Exercise prompt. Each record should appear again in the response exactly as it does in the original.

************

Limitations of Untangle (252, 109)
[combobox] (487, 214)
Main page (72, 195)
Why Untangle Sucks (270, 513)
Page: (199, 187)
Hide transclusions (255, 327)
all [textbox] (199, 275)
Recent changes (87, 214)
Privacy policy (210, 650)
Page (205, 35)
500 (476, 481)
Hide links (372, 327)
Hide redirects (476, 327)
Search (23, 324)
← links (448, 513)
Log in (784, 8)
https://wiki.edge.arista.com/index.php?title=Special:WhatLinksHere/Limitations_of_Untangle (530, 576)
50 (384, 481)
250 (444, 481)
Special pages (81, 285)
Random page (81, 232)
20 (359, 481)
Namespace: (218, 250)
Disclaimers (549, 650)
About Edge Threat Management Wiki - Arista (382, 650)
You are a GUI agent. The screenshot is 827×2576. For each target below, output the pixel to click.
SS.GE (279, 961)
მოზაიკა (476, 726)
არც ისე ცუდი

************

Task result.
Limitations of Untangle (252, 109)
[combobox] (487, 214)
Main page (72, 195)
Why Untangle Sucks (270, 513)
Page: (199, 187)
Hide transclusions (255, 327)
all [textbox] (199, 275)
Recent changes (87, 214)
Privacy policy (210, 650)
Page (205, 35)
500 (476, 481)
Hide links (372, 327)
Hide redirects (476, 327)
Search (23, 324)
← links (448, 513)
Log in (784, 8)
https://wiki.edge.arista.com/index.php?title=Special:WhatLinksHere/Limitations_of_Untangle (530, 576)
50 (384, 481)
250 (444, 481)
Special pages (81, 285)
Random page (81, 232)
20 (359, 481)
Namespace: (218, 250)
Disclaimers (549, 650)
About Edge Threat Management Wiki - Arista (382, 650)
You are a GUI agent. The screenshot is 827×2576. For each target below, output the pixel to click.
SS.GE (279, 961)
მოზაიკა (476, 726)
არც ისე ცუდი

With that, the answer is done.